White House aides are tracking all Republicans in the House and Senate calling for tougher energy sanctions on Russia and preparing to expose them as hypocrites if they complain about higher gas prices on the campaign trail this fall. But at the same time, Biden himself kept in touch with Republican lawmakers.

This included a personal briefing to all four top congressional leaders last month and a surprise phone call from a bipartisan delegation at the Munich Security Conference to thank them for their support. During the call, Vice President Kamala Harris held her cell phone up to a microphone so lawmakers could hear Biden speaking from the Oval Office table.

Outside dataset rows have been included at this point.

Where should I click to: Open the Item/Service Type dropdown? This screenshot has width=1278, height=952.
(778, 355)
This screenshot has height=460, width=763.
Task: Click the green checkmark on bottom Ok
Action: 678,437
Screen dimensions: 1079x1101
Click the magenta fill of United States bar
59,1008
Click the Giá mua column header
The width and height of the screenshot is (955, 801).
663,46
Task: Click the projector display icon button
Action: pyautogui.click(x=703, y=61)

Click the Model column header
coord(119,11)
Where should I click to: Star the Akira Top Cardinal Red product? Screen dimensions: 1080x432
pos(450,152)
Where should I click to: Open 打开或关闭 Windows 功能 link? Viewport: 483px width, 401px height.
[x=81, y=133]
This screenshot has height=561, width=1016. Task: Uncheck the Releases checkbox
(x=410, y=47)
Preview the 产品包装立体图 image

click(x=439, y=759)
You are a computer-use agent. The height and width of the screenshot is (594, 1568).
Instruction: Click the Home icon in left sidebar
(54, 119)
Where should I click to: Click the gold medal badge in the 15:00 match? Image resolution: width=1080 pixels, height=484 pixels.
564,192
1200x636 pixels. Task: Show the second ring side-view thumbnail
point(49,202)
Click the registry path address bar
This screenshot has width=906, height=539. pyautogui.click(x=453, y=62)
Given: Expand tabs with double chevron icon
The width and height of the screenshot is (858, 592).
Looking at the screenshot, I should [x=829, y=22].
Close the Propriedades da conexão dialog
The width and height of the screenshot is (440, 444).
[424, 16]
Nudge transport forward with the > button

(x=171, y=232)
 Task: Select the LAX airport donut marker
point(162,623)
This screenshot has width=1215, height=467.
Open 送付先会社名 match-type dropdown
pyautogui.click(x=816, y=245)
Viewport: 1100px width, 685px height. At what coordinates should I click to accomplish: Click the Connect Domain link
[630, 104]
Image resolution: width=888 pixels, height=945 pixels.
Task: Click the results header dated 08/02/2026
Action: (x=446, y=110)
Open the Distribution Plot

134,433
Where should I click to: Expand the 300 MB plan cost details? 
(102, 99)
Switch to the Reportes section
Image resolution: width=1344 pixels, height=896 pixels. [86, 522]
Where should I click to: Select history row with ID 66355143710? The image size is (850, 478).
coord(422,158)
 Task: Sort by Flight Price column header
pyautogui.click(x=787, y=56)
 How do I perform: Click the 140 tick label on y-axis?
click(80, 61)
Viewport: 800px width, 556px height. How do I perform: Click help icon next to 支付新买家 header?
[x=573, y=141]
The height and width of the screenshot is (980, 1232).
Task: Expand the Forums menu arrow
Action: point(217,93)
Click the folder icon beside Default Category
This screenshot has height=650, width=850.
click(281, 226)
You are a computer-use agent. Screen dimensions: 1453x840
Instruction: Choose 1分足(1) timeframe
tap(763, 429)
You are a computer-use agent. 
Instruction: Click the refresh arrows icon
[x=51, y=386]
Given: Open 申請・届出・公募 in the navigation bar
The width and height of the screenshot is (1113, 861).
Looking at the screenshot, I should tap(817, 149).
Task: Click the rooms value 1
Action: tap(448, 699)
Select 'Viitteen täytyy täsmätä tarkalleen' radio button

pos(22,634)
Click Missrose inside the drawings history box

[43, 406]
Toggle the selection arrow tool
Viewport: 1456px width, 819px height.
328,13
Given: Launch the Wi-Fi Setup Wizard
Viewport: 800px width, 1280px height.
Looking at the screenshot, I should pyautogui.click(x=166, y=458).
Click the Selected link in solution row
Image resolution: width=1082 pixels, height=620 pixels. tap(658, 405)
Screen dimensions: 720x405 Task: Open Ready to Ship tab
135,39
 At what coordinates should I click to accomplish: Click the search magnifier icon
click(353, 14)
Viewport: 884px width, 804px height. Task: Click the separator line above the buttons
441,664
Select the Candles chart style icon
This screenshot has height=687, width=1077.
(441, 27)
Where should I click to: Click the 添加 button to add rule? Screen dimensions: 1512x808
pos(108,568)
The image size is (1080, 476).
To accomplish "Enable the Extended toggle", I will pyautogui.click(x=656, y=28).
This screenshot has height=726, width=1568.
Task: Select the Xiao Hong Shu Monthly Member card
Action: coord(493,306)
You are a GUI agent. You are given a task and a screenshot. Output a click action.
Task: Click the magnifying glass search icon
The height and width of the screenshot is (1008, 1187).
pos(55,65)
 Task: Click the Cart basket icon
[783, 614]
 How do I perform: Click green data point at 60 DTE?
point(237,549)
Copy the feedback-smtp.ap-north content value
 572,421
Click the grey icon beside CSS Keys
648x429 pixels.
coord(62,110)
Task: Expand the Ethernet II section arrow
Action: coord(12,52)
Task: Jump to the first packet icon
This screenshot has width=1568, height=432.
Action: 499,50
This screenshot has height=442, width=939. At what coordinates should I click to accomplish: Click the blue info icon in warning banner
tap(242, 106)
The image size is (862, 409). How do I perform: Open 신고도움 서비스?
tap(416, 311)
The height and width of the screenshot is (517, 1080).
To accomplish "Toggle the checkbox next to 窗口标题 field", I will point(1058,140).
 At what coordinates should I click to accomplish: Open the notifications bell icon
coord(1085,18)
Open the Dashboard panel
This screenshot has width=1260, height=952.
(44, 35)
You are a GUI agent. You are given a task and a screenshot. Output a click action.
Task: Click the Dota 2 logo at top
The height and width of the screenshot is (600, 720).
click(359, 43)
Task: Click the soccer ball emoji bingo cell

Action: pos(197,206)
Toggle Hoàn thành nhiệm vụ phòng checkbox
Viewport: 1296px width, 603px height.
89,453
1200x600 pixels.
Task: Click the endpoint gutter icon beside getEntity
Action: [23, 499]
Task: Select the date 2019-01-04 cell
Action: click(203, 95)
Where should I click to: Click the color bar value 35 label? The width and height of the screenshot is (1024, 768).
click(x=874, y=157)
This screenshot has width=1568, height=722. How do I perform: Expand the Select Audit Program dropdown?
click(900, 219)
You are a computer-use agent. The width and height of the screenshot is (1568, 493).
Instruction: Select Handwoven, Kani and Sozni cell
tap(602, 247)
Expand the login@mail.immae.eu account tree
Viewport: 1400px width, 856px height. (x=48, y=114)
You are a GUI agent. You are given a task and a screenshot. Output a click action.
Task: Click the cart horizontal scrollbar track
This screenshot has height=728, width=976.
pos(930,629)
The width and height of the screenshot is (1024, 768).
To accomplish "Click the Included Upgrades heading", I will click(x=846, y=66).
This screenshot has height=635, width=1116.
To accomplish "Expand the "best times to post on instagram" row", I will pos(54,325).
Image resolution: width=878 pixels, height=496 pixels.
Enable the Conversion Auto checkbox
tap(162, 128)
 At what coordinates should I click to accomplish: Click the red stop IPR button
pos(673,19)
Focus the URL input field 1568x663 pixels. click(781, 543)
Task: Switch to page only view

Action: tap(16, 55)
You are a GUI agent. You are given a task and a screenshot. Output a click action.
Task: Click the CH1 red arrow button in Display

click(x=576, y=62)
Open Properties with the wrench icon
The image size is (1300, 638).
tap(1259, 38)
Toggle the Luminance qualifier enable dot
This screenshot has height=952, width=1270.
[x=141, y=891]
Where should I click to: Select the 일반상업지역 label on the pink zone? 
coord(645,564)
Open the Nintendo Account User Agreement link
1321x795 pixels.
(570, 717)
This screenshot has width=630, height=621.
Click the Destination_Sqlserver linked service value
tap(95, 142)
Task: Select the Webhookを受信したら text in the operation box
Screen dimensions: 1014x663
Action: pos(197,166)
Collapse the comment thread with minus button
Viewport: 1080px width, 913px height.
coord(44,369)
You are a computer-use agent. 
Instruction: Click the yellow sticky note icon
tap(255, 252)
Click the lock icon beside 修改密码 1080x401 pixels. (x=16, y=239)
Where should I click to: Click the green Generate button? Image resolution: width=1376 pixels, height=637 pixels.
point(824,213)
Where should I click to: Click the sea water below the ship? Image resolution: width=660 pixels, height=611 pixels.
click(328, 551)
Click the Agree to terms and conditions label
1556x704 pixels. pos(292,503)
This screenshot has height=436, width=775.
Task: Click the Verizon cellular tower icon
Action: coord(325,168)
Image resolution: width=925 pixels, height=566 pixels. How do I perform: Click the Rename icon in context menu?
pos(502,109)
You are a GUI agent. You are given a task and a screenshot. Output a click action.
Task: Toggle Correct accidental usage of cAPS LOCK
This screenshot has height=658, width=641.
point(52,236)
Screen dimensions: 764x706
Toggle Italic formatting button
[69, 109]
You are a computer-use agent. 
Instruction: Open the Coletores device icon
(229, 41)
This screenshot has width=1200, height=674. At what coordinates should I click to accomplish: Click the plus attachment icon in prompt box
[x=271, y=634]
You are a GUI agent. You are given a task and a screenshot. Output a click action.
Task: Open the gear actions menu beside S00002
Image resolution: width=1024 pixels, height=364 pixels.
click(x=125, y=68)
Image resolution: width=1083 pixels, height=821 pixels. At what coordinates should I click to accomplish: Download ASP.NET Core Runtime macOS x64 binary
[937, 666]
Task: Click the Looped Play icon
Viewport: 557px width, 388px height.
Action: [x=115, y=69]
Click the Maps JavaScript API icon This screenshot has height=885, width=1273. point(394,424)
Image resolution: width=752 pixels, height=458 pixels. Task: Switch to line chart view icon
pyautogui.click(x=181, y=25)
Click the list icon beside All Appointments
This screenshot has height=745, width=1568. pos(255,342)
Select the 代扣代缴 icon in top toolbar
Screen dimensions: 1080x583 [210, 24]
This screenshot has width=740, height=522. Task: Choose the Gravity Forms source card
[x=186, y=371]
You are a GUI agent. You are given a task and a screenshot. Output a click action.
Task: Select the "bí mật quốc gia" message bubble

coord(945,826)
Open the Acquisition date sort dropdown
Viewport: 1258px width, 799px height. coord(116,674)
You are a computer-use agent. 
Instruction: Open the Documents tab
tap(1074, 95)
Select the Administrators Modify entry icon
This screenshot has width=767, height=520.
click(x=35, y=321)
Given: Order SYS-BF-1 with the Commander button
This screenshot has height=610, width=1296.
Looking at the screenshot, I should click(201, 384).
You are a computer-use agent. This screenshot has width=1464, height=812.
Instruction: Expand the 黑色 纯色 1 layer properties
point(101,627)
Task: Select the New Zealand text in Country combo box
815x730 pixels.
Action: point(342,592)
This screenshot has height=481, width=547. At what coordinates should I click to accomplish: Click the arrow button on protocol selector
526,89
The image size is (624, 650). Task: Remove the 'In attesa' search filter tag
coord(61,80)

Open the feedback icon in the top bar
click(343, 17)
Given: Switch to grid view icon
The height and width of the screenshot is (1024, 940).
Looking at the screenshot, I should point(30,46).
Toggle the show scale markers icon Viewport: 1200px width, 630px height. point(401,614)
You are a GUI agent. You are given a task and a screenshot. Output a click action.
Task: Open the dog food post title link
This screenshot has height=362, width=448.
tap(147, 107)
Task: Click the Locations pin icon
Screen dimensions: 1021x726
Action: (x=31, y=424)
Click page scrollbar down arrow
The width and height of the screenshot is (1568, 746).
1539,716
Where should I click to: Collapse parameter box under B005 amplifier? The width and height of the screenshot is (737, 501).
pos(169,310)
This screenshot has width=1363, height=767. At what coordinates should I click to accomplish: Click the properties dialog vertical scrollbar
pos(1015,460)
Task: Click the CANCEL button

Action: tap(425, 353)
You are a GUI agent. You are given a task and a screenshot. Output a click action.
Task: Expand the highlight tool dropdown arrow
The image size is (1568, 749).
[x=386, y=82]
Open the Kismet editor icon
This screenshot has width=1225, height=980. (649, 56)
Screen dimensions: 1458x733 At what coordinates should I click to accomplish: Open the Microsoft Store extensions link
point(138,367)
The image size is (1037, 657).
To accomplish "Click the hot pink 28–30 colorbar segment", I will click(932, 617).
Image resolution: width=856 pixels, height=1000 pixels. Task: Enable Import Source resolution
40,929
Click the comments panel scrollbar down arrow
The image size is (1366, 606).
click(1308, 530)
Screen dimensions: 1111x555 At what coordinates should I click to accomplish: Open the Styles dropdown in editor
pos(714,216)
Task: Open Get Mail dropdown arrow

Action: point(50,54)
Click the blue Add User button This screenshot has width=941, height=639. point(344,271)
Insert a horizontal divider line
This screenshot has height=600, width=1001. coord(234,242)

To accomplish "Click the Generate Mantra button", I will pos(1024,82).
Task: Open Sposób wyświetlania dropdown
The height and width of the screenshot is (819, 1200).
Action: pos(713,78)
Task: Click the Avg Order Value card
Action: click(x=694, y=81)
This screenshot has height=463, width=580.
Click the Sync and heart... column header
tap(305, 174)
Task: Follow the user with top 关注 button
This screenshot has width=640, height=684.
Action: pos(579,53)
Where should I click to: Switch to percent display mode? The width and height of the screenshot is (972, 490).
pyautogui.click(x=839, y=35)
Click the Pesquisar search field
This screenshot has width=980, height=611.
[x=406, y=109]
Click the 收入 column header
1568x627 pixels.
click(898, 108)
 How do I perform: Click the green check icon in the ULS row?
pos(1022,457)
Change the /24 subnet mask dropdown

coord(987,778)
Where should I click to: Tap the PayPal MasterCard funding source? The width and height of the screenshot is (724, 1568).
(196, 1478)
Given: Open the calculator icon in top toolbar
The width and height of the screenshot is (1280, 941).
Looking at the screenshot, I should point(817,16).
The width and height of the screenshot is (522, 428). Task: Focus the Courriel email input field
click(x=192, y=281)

Putin has spent years tracking what Biden did and said about him. This includes friendly Russian commentators who complained in 2009 that Biden was an “eminence grise” who secretly orchestrated the Obama administration’s crackdown on Putin’s leadership after the then vice president said Russia was lame, or a Kremlin spokesman on Thursday. stating that Biden’s war crime claim was “unacceptable and unforgivable”.

Despite Biden amplifying what he said about Putin, he could only go so far before tripping over the escalation he is so desperate to avoid.

“It hurts him to see the devastation in Ukraine and it would be easy to say, ‘This guy is evil and we’re coming after him and we’re going to catch him,'” Meeks said. “The question is, is it right? Because then you are talking about World War III.”